The ganglion cells in the retina are similarly swollen with G_M2 ganglioside. A "cherry red spot" will appear in the macula. As the retinal ganglion cells die from the accumulation of lipid, the cherry red spot may disappear in patients with protracted disease [6].

Fig 2A Ganglion cell in Tay-Sachs disease under the light microscope. The arrow points to the distended lysosomes filled with ganglioside. 2B Lysosome in Tay-Sachs disease under the electron microscope. The arrow points to a lysosome with the characteristic whorled configuration inside lysosomes in Tay-Sachs diseased].

Diagnosis: Present and Future

Tay-Sachs disease is the prototype of lysosomal storage disease. While is was first described over a century ago, the defective enzyme was not identified until 1969, making possible the development of enzyme-based diagnostic and carrier screening techniques. This led to the establishment of the successful international Tay-Sachs screening program, primarily for the high risk Ashkenazi Jewish population. In the past five years the development of recombinant DNA technology has allowed researchers to characterize 95-99% of the mutations causing Tay-Sachs disease in this high risk ethnic group. Knowledge of the exact mutations responsible for the disease coupled with the powerful polymerase chain reaction technique has now made DNA-based screening and diagnosis possible. While the enzyme-based test has proven to be reliable and economical, it cannot differentiate variant phenotypes and requires the presence of specialized testing centers. Although the DNA-based test is less economical, it can provide carrier couple’s with their exact genotype and thus, predict the general phenotype of an unborn child. Furthermore, as the catalogue of mutations leading to human disease increases, more economical DNA methodologies will be developed. In the future it would be expected that a lab using a single DNA-based technology could diagnose and screen for a myriad of human diseases including Tay--Sachs[l].

References:

1. Mahuran, D.J., Triggs-Raine, B., Feigenbaum, A., Gravel, R. (1990). The molecular basis of Tay-Sachs disease: mutation identification and diagnosis. Clin. Biochem. 23:409-415.

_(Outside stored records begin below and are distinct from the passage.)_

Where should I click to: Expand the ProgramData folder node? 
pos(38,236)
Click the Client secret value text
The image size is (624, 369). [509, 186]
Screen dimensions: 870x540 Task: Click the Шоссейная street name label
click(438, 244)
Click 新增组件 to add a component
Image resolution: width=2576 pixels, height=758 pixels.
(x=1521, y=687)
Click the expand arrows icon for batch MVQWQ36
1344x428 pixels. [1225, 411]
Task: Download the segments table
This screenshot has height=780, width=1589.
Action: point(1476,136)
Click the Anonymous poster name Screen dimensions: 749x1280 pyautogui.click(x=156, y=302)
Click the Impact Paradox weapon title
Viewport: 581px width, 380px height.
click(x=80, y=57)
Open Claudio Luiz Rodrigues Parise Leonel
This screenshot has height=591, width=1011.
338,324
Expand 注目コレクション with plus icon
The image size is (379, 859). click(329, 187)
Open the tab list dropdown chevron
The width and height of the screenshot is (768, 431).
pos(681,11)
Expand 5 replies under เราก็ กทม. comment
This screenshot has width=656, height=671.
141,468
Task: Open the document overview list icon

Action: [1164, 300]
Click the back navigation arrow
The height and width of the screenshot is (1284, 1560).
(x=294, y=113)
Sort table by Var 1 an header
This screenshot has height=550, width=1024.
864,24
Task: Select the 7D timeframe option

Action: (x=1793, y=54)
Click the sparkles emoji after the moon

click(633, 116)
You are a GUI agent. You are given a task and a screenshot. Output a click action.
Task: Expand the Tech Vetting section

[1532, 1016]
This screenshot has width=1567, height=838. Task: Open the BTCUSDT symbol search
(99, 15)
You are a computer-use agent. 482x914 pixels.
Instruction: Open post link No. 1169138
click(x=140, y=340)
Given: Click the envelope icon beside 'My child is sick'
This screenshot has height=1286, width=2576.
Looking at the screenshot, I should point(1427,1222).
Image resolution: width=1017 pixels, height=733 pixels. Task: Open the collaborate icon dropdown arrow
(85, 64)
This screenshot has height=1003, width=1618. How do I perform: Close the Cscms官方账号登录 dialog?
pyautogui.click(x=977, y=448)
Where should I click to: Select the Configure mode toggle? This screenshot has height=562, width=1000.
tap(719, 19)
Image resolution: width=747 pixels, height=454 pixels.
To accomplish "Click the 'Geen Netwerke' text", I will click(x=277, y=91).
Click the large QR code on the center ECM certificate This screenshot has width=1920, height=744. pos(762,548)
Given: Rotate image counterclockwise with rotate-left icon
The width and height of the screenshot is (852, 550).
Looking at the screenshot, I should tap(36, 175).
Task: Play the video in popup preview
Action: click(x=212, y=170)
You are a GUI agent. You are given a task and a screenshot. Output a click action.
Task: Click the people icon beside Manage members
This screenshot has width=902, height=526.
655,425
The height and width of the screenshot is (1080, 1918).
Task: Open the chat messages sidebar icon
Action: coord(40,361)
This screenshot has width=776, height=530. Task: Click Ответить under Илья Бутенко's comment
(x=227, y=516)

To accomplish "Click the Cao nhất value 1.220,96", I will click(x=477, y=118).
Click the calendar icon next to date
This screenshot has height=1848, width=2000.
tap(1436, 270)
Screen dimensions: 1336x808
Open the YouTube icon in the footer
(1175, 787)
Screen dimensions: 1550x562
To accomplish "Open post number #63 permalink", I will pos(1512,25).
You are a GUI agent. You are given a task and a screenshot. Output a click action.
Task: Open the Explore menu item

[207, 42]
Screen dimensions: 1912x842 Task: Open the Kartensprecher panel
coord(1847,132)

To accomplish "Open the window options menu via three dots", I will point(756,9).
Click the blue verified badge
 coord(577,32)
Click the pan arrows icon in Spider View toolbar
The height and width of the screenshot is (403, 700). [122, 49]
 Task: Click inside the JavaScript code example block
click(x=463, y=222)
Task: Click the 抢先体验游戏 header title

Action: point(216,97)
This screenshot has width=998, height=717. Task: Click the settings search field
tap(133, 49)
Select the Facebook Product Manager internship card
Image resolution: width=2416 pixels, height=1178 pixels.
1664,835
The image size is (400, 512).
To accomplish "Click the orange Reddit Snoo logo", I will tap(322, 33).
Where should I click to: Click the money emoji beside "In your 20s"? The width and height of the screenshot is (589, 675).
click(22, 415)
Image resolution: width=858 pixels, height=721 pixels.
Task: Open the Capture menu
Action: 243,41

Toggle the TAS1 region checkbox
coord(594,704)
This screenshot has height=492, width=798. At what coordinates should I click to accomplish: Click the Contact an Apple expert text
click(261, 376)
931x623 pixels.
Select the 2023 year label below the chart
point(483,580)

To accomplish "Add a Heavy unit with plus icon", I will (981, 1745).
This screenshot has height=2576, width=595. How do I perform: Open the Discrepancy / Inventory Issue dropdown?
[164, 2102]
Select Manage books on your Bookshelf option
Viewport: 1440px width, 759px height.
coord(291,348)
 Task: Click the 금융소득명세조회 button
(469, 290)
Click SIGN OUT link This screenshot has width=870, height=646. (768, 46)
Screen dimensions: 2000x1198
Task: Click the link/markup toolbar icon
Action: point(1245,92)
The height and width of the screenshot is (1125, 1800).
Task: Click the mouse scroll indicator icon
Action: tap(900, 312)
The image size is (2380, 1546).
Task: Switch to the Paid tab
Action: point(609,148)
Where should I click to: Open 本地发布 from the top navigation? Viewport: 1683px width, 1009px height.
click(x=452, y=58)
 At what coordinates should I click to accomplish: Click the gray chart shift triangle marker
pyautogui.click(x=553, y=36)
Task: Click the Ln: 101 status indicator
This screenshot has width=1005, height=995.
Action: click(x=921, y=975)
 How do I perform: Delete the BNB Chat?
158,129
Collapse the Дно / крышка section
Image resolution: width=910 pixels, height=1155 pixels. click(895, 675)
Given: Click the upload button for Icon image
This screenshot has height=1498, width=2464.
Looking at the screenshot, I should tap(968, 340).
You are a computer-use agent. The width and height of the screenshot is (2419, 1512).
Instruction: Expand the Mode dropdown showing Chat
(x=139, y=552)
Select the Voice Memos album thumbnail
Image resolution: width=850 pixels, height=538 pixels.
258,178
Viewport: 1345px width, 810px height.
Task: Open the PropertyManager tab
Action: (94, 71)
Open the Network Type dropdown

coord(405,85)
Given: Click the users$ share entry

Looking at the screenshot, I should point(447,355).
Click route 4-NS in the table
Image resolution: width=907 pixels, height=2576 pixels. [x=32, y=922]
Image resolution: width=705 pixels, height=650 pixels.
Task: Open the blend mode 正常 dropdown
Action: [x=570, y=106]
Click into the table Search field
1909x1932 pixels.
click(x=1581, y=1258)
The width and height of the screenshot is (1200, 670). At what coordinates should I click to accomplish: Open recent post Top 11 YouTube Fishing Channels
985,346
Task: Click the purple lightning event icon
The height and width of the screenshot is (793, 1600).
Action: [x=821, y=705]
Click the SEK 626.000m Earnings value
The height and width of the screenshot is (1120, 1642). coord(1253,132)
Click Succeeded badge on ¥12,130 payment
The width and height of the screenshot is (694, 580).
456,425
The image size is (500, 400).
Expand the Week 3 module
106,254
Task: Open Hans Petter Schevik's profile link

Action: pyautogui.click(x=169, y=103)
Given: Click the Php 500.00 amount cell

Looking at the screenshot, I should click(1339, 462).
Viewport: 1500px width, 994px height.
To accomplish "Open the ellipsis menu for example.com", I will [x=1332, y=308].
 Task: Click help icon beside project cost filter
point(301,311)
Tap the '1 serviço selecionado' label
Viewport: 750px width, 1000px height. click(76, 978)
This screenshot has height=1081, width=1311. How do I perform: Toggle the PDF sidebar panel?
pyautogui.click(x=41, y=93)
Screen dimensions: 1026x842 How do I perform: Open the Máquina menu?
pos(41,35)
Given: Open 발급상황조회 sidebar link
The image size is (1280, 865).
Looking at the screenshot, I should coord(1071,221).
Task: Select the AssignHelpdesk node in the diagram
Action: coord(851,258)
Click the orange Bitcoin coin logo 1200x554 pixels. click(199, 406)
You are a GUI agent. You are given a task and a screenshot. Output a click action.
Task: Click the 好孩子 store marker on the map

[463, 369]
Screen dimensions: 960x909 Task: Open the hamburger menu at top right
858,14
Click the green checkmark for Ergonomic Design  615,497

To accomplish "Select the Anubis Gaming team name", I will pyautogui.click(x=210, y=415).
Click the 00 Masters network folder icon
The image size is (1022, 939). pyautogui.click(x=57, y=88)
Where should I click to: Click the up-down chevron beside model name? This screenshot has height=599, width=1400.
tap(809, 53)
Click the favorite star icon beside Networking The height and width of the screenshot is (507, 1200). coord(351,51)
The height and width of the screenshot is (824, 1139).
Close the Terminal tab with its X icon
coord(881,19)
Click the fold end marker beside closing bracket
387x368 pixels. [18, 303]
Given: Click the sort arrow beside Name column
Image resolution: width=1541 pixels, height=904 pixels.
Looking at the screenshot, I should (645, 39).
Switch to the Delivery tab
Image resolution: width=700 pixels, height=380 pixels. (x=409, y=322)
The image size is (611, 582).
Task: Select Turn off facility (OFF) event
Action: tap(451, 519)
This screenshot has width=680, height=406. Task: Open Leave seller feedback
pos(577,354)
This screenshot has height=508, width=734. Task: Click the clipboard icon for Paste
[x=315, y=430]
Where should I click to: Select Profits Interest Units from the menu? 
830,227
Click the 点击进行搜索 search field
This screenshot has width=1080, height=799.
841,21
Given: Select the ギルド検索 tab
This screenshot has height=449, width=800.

2. Navon, R., Proia, R. (1991). Tay-Sachs disease in Moroccan Jews deletion of a phenylalanine in the alpha-subunit of beta--hexosaminidase. Am. J. Hum. Genet. 48:412-419.

3. Gray, R.G.F., Green, A., Rabb, L., Broadhead, D.M., Besley, G.T.N. (1990). A case of the B1 variant of G_M2-gangliosidosis. J. Inher. Metab. Dis. 13:280-282.

4. Meier, E., Schwarzmann, G., Furst, W., Sandhoff, K. (1991). The human GM2 activator protein. J. Biological Chem. 266:1879-1887.

5. Mahuran, D.J. (1991). The biochemistry of HEXA and HEXB gene mutations causing G_M2 gangliosidosis. Biochimica et Biophysica Acta. 1096:87-94.

6. Robbins, S., Ranzi, R., Kumar, V., (Eds). (1984). Pathologic Basis of Disease. Philadelphia, PA: Saunders Co. 142-145.